Respiratory rate 30 breaths/minute or greater PaO2/FiO2 ratio 250 or less Multilobar infiltrates Confusion/disorientation Uremia (BUN ≥20 mg/dL) Leukopenia (WBC <4000 cells/mm^3) Thrombocytopenia (platelet count <100,000 cells/mm^3) Hypothermia (core temperature <96.8ºF [36ºC]) Hypotension, requiring aggressive fluid resuscitation

Major criteria:

Invasive mechanical ventilation Septic shock with need for vasopressors

ICU admission is recommended for patients with major criteria or 3 of the minor criteria.

Etiology

Streptococcus pneumoniae (also known as pneumococcus) is the most common cause of CAP.

CAP can also be caused by Haemophilus influenzae, Staphylococcusaureus, Moraxella catarrhalis, Klebsiella pneumoniae and other gram-negative bacilli.

Atypical microorganisms and respiratory viruses can also cause CAP. A 1996 prospective study identified the prevalence of various pathogens in 346 consecutive patients with CAP. Mycoplasma pneumoniae, Chlamydia pneumoniae and Legionella species accounted for 29%, 18% and 16% of cases, respectively.

Many viruses associated with CAP follow a seasonal pattern, including influenza virus, respiratory syncytial virus (RSV) and parainfluenza virus. Other viruses that can cause CAP in adults include adenovirus and hantavirus. For infants and young children, RSV is the most common cause of lower respiratory tract infections, with an estimated 25% of children hospitalized with pneumonia having RSV as the causative etiology.

Pathophysiology

Most of the infectious agents that cause CAP are aspirated into the lung. CAP that results from aspiration of oropharyngeal contents is the only form of CAP with multiple pathogens. Among older patients, microaspiration of oropharyngeal secretions is common and is more prevalent among patients with comorbidities and those taking medications that cause sedation.
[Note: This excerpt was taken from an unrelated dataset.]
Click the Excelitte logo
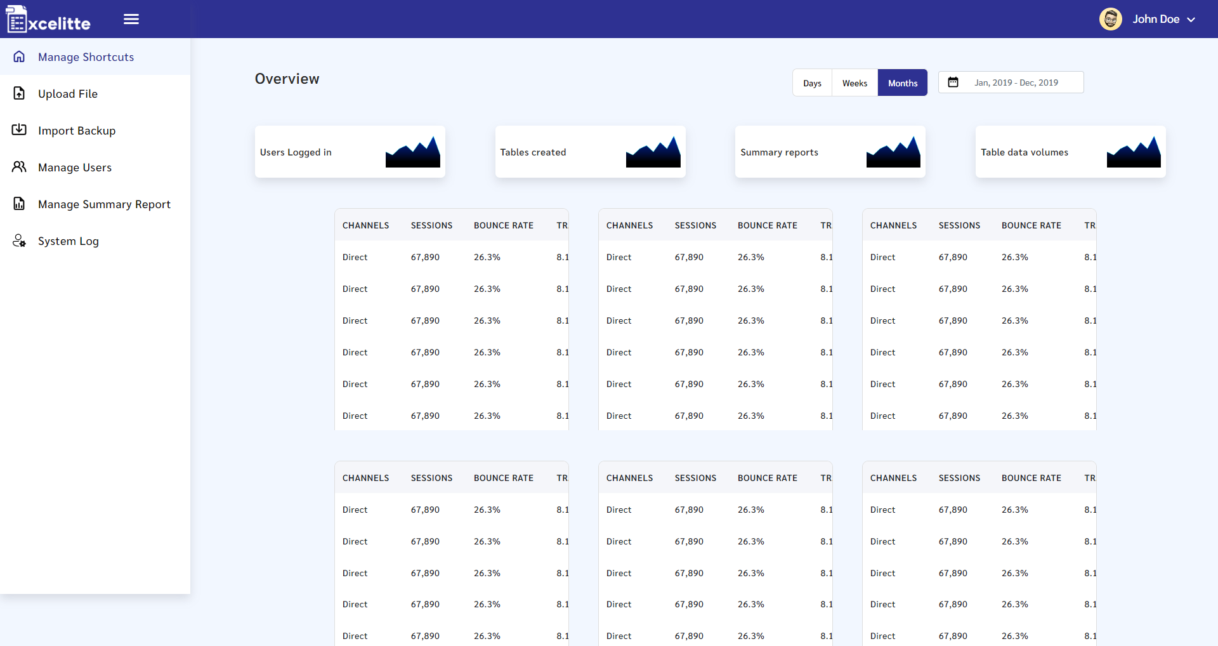Viewport: 1218px width, 646px height. [x=48, y=18]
An infection usually occurs when one component of the defense mechanism is not functioning properly. This results in microbial colonization of the upper respiratory tract. Microbes can enter and invade the lower respiratory tract by many methods and 6 mechanisms have been identified in the pathogenesis of pneumonia in immunocompetent adults:

Inhalation of infectious particles Aspiration of oropharyngeal or gastric contents Hematogenous deposition of bacteria in the lung Invasion from infection in contiguous structures Direct inoculation Reactivation.

Certain pre-existing conditions such as cystic fibrosis, COPD, corticosteroid use, immunodeficiency, stroke, drug and alcohol use, and pulmonary edema can hinder the ability of the host defense system to expel the possible pathogens that can predispose an individual to acquiring CAP.
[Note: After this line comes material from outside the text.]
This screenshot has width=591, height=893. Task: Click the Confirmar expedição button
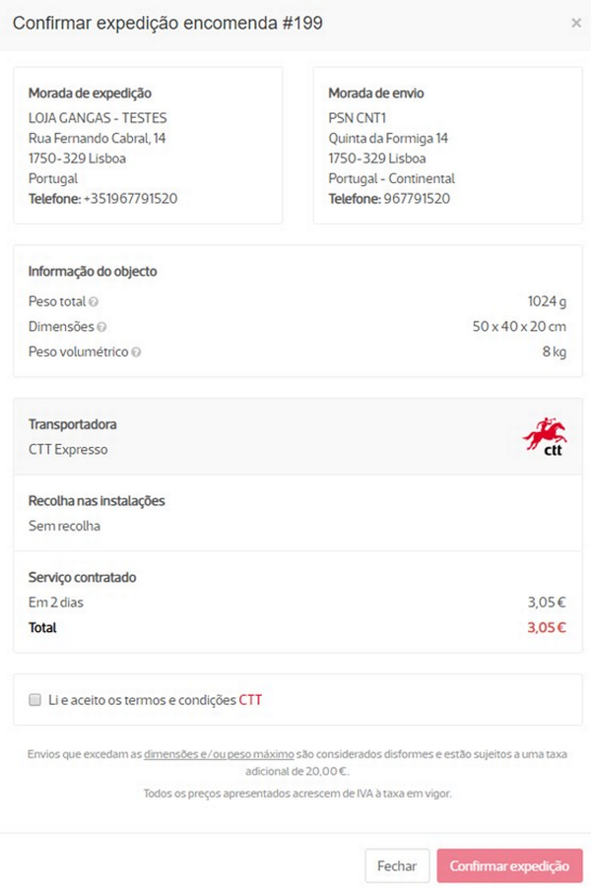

Bacterial pathogenesis depends on the virulence and number of organisms aspirated. For encapsulated organisms, such as S pneumoniae, the presence of different capsular polysaccharides, which prevent the host serum bactericidal activity (antibodies and complement), and opsonic activity of polymorphonuclear leukocytes and macrophages may contribute to the pathogenesis and poor outcomes.

Once CAP is established, host humoral and cellular responses and early appropriate antimicrobial therapy are critical for containing the infection, preventing complications and improving outcome. Unfortunately, the rapid emergence of antibiotic resistance and immune deficiency has complicated treatment decisions.